Earlier this week, the U.S. Department of Labor’s Occupational Safety and Health Administration handed down a eye-opening number of citations and a rather substantial proposed fine to a food manufacturing company with corporate offices located right here in the Chicagoland area.
Ole Mexican Foods, Inc., a food manufacturing plant that produces tortillas, chips and tostadas, was hit with 20 violations and proposed penalties of $151,030. The penalties are the direct result of a complaint inspection conducted by OSHA at the company’s Georgia-based facilities this past summer.
The 20 OSHA violations included 14 serious violations, four other-than-serious violations and two repeat violations. In general, serious violations are defined as occurring when there exists a substantial probability that serious physical injuries or even death could result from a workplace hazard about which the employer knew or should have known.

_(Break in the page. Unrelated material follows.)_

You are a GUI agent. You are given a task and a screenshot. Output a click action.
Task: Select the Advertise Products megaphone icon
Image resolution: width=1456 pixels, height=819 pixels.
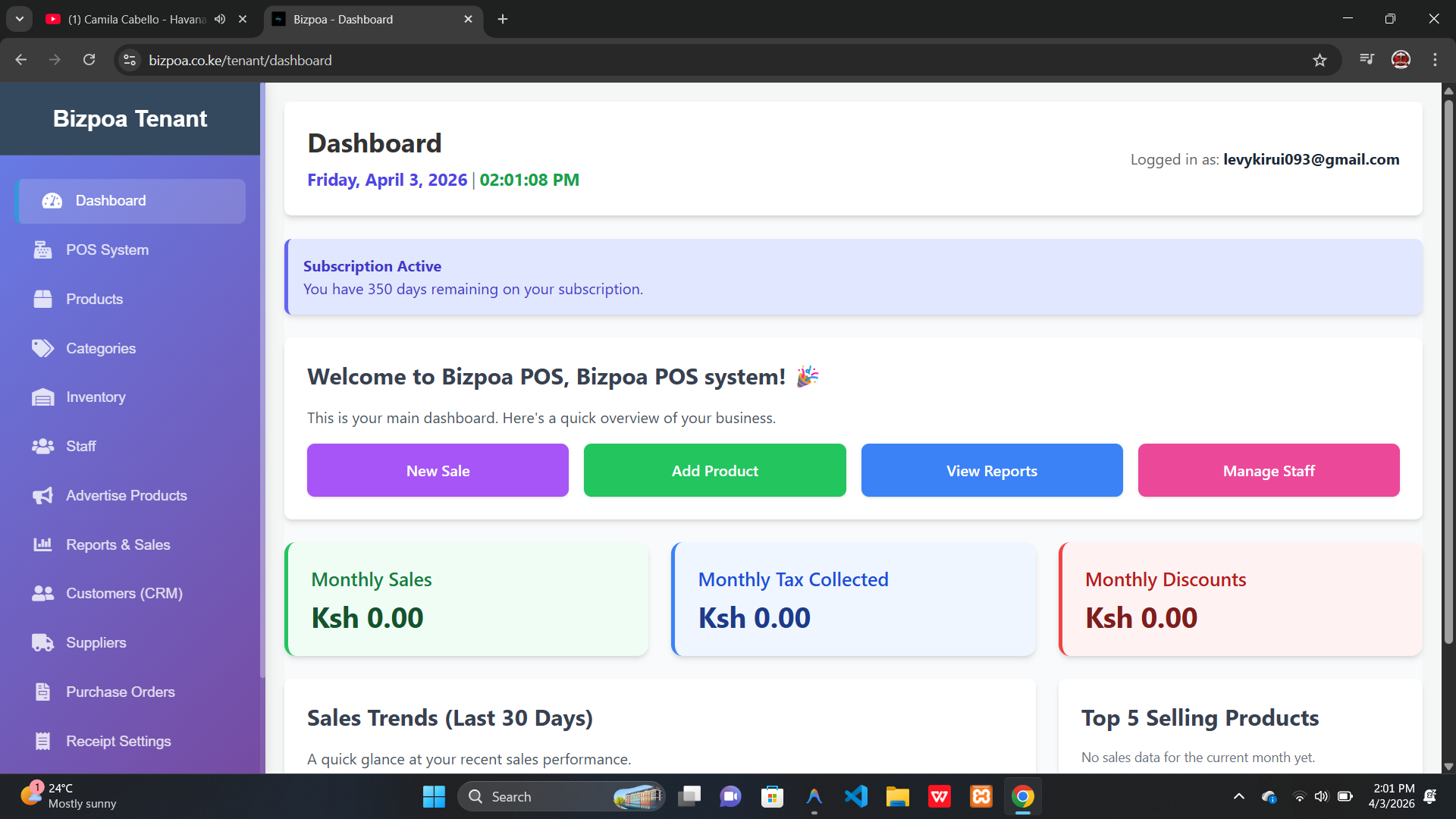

The serious violations, which total $77,000 in proposed fines, were issued for some of the following:
- Failure to prevent trip and fall hazards by covering drainage troughs and guarded platforms
- Failure to provide employees with unobstructed exit routes
- Failure to provide an emergency eyewash station
- Failure to ensure that workers using corrosive chemicals were outfitted with protective eyewear
The repeat violations — which are generally defined by OSHA as those that an employer fails to fix within five years of the original citation — totaled $77,000 in proposed fines and were issued for the following:
- Failure to ensure that those workers tasked with servicing equipment and maintenance understood the energy control program
- Failure to ensure that those workers tasked with servicing equipment and maintenance understood the established procedures for caught-in and amputation hazards on production area equipment
The other-than-serious violations — which are generally defined by OSHA as those that have a direct relationship to employee health and safety but which would probably not result in serious injuries or death — totaled $1,100 in proposed fines.
“This employer received citations for the same hazards earlier and did not correct them. Additionally, amputation and caught-in hazards remained, posing a risk of serious injury or even death for their workers,” said the director of OSHA’s Atlanta-based office. “These hazards must be eliminated immediately from the workplace.”
Ole Foods has 15 business days to comply with the OSHA mandate or file a formal challenge.